▸ Your goal
Write out the listing below word for word, starting at the line that contains "Given: Select the R1 gate region in dotplot" and ending with the last line of the listing. Leave the pictures out.
***** Items
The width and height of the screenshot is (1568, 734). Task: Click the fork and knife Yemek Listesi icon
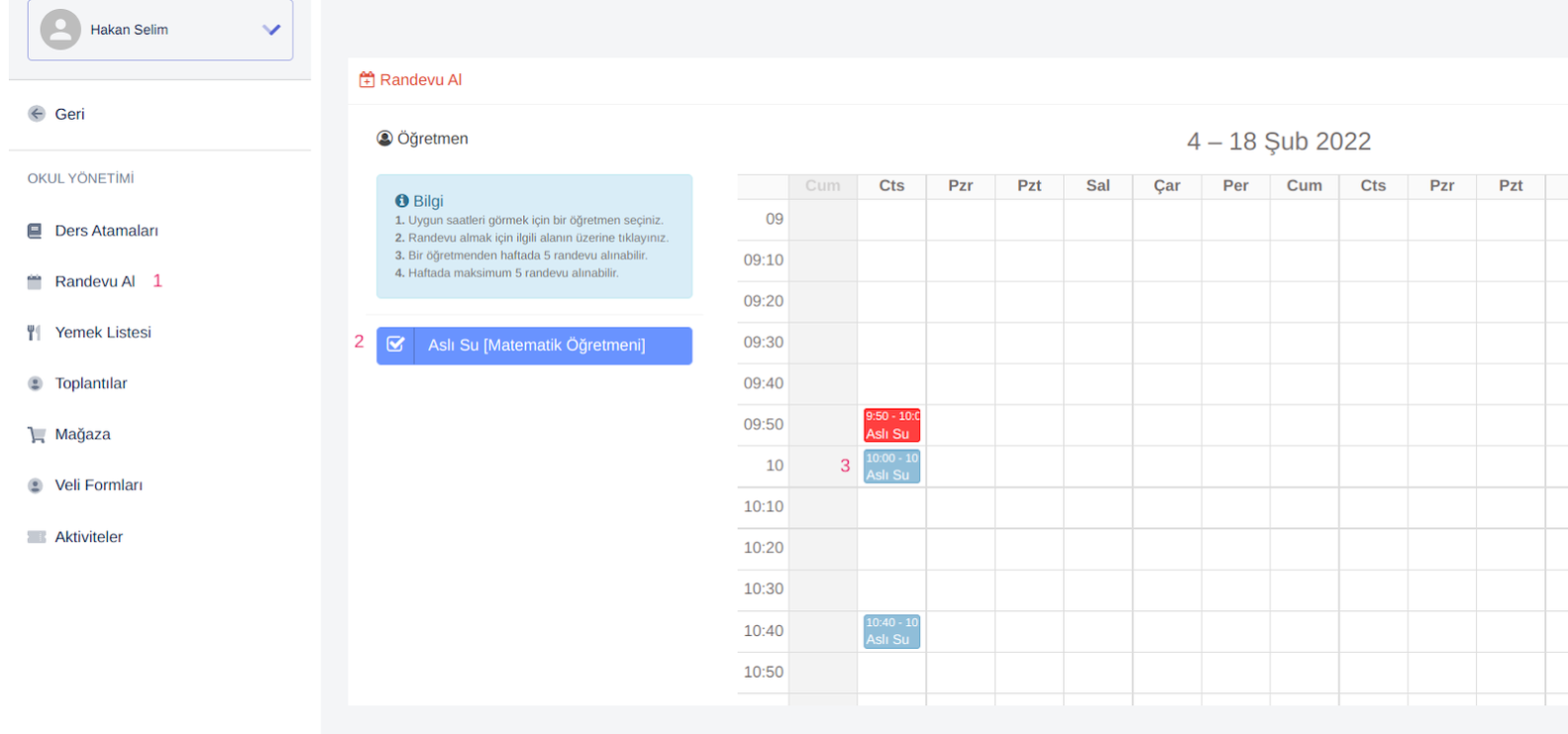click(x=35, y=333)
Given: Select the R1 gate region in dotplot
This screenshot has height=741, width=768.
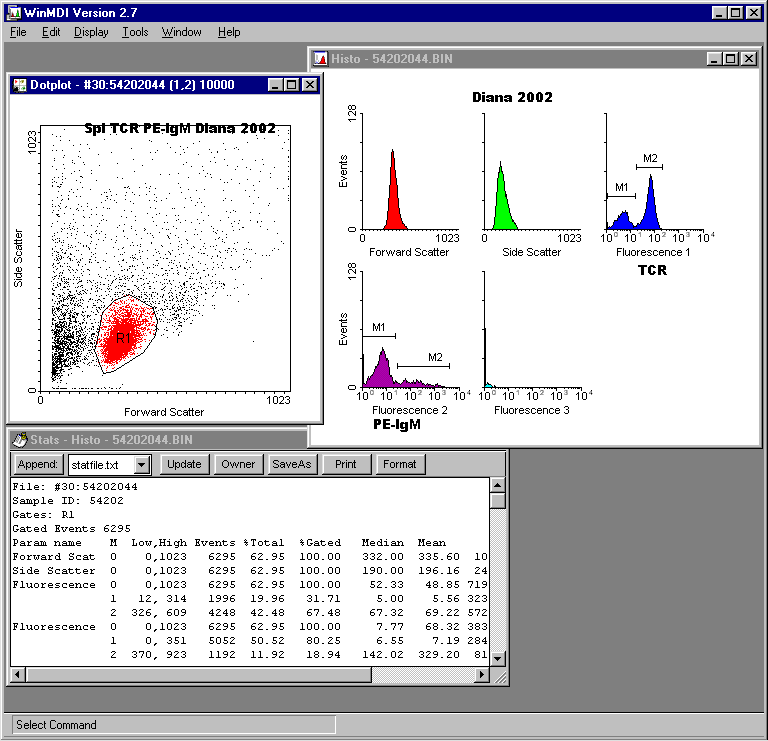Looking at the screenshot, I should [123, 338].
**********
▸ Finished answer
Given: Select the R1 gate region in dotplot
This screenshot has height=741, width=768.
Looking at the screenshot, I should [123, 338].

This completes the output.